=== Estratto della fonte ===
Con molti familiari conosciuti nella Giornata della memoria sono riuscito a creare (specie negli anni in cui ho lavorato alla Procura di Palermo) legami di amicizia. Posso quindi testimoniare che i familiari delle vittime di mafia sono anch’essi vittime, perché vivono un continuo, immenso dolore che non lascia respiro. Lo sopportano con dignità e coraggio. Chiedono giustizia e non vendetta.

Queste parole si rafforzano e acquistano un significato persino maggiore nel momento in cui viene annunziata la morte di Vincenzo Agostino, che il 5 agosto 1989 perse il figlio Nino e la nuora (incinta), uccisi dalla ferocia di una squadraccia di killer mafiosi. Vincenzo, sempre accompagnato – prima della morte sopravvenuta qualche anno fa – dall’inconsolabile moglie Augusta, è a tutti noto anche per la foltissima barba bianca che aveva deciso di non tagliarsi più a partire da quel tragico attentato di 35 anni fa, finché non avesse avuto piena giustizia.

Nei suoi confronti abbiamo tutti un debito enorme: la sua fermezza e la sua perseveranza sono state un richiamo potente a non dimenticare e un punto di solido riferimento morale.
===
> [Il tuo obiettivo] Riporta testualmente il passo del brano su Vincenzo Agostino compreso tra "Queste parole si" e "solido riferimento morale.", estremi inclusi.
=== Informazioni mostrate ===
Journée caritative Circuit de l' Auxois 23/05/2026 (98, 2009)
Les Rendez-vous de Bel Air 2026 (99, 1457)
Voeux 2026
===
> [Risultato]
Queste parole si rafforzano e acquistano un significato persino maggiore nel momento in cui viene annunziata la morte di Vincenzo Agostino, che il 5 agosto 1989 perse il figlio Nino e la nuora (incinta), uccisi dalla ferocia di una squadraccia di killer mafiosi. Vincenzo, sempre accompagnato – prima della morte sopravvenuta qualche anno fa – dall’inconsolabile moglie Augusta, è a tutti noto anche per la foltissima barba bianca che aveva deciso di non tagliarsi più a partire da quel tragico attentato di 35 anni fa, finché non avesse avuto piena giustizia.

Nei suoi confronti abbiamo tutti un debito enorme: la sua fermezza e la sua perseveranza sono state un richiamo potente a non dimenticare e un punto di solido riferimento morale.